As you can see at the end of the Coq module I have left the proof obligation unfinished as I have run into the following context with which I’m not sure how to proceed:

```
- rs : list row
- get_sections : forall rows : list row,
Datatypes.length rows < Datatypes.length (DataRow r :: DataRow l :: rs) -> list section
- r0 : row
- rest : list row
- H : (nil, nil) <> (nil, r0 :: rest)
- Heq_anonymous : (nil, r0 :: rest) = (let (sect, rst) := get_section rs in (DataRow l :: sect, rst))
- IHrs : (forall rows : list row, Datatypes.length rows < Datatypes.length (DataRow r :: rs) -> list section) ->
(nil, r0 :: rest) = get_section rs -> Datatypes.length (r0 :: rest) < Datatypes.length (DataRow r :: rs)
============================
S (Datatypes.length rest) < S (S (Datatypes.length rs))
```

My understanding of how to solve this would suggest to me that I need to show that:

- given a list of rows,
- and a function that turns it into a list of sections,

with the inductive hypothesis on `rs`

(`IHrs`

) I can successfully construct a proof that solves the goal, modulo the inequalities the previous theorems were defined for.
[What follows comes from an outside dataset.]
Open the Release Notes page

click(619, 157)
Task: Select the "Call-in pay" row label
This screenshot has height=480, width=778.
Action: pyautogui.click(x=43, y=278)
It would seem that I have all of this in my context as propositions that I would want to compose together but in my reading through the Coq documentation I’ve not come across something that looks like that yet. Is that what I need to do to solve this goal or am I fundamentally misunderstanding how to solve this goal? Can one compose propositions in Coq and if so, how?